Letter · Methodology Demonstration

Чысты: Human-Orchestrated Multi-Model Convergence

A reader's companion to Boltzmann (1872), produced entirely by collaborative AI under human editorial direction

Timothy M. Jones · TJID3 Research · 2026

Ludwig Boltzmann published his proof of the H-theorem in 1872. The notation was ad-hoc, the proof strategy unprecedented, and the physical implications radical enough that contemporaries spent decades disputing it. The accompanying document, a fully annotated reader's companion to pages 299–306 of that paper, was produced to make those six pages legible to anyone with a web browser.

Key Concepts

Cognitive Parthenogenesis

Complex intellectual artifacts generated through recursive AI collaboration, with the human as curator rather than composer.

Curatorial Authorship

Content creation consisted of strategic direction, evaluation, refinement, and the maintenance of artifact integrity. The curator may annotate, structure, translate, or stabilize the work, but does not rewrite the primary document.

Recursive Synthesis

Iterative process in which AI models build upon one another’s outputs in a directed chain of improvement.

Agresseur Humain Silencieux

The curator’s role in applying pressure to the models through tone, scrutiny, and editorial control, without surrendering the integrity of the artifact.

• • •

Final Artifact

The Interrogatable Reader's Companion

Ollama · Qwen3 · Born weaned

Methods

This letter introduces a companion work, an annotated reader's guide to Section II of Boltzmann's 1872 proof. It was produced through AI-assisted restoration under my editorial direction, but the method was more than a simple chain of prompts. I acted as a switchboard operator, backfeeding results and facilitating exchanges among distinct systems — Claude, DeepSeek, Kimi, Manus, ChatGPT, and local Ollama models. The models worked both in sequence and in direct exchange; one model's output fed as input to another, with results backfed across systems, building on one another's contributions as a temporary distributed cognitive ensemble. I directed the process, connected the parts, and kept the original artifact sacrosanct. The source material, domain knowledge, quality standards, and the judgment to accept or reject revisions were mine. The models generated the prose, mathematics, CSS, JavaScript, and interactive glossary.

┄┄┄┄┄┄

→ Task to carry out
Answer these about the letter on the Boltzmann companion:
1. In what year did Boltzmann publish his proof of the H-theorem?
2. Which pages of that paper does the companion annotate?
3. Under Curatorial Authorship, what does the curator not do?
Use only the letter above to answer.

→ Dataset entries

┄┄┄┄┄┄

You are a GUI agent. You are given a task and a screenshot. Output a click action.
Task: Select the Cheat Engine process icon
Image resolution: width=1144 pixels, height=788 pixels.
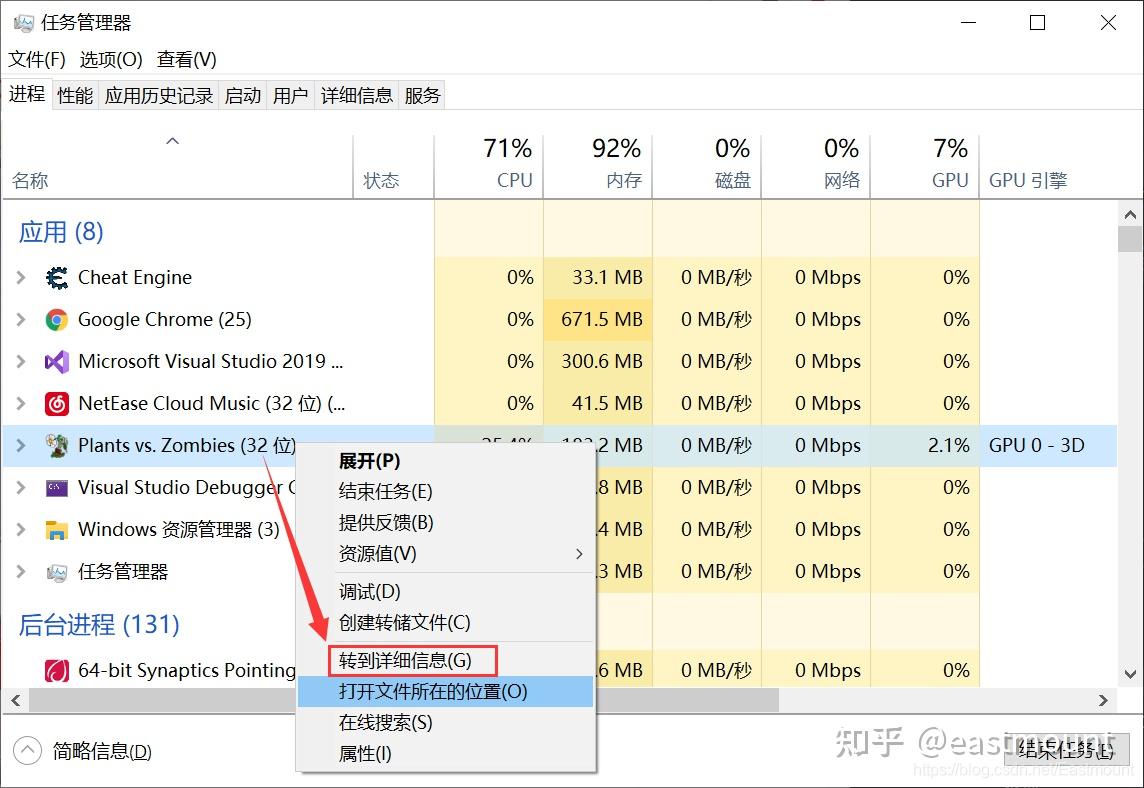[57, 277]
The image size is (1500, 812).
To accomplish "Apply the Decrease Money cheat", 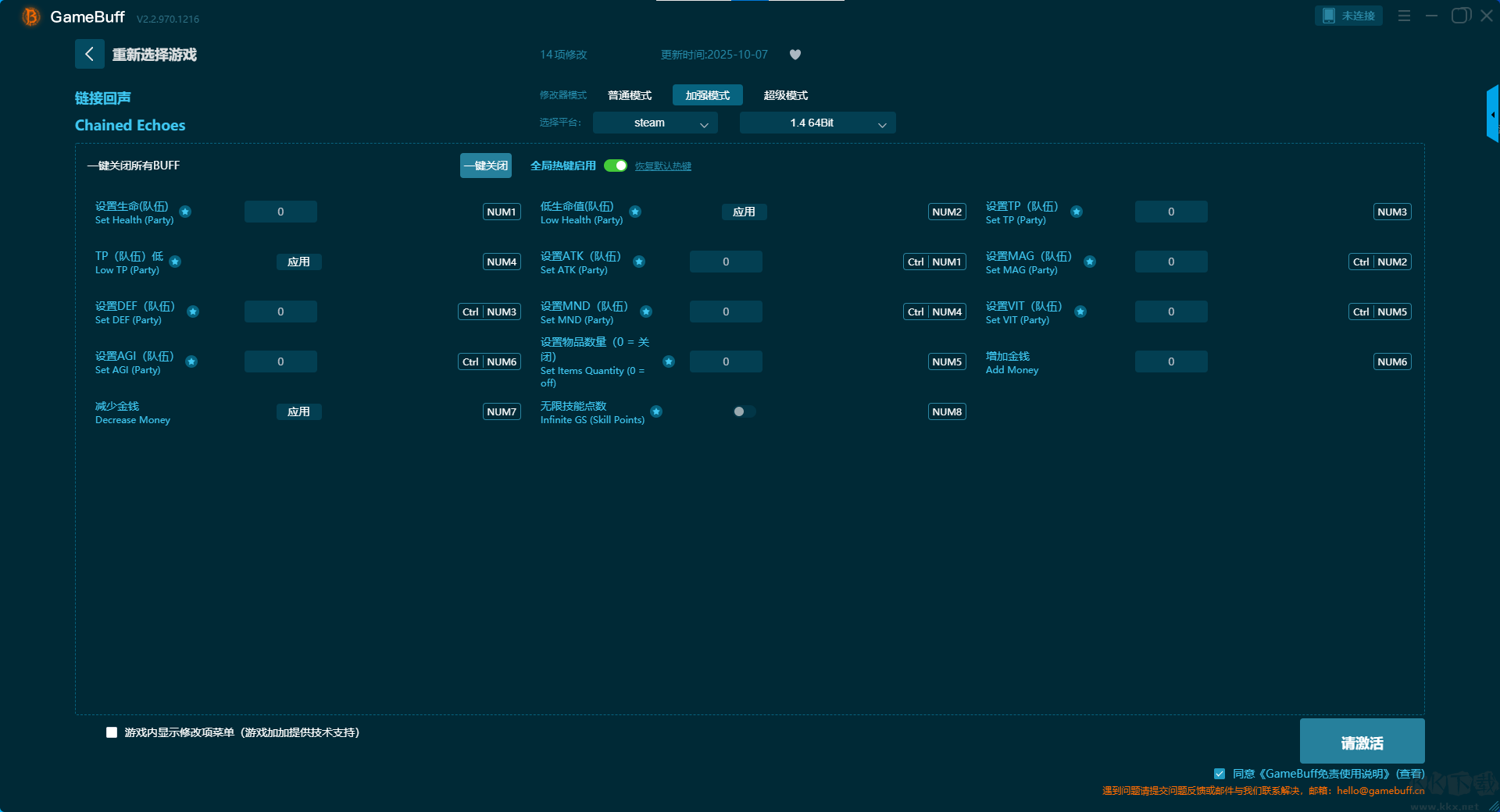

┄┄┄┄┄┄

→ Response to this task
1. 1872
2. Pages 299–306
3. Rewrite the primary document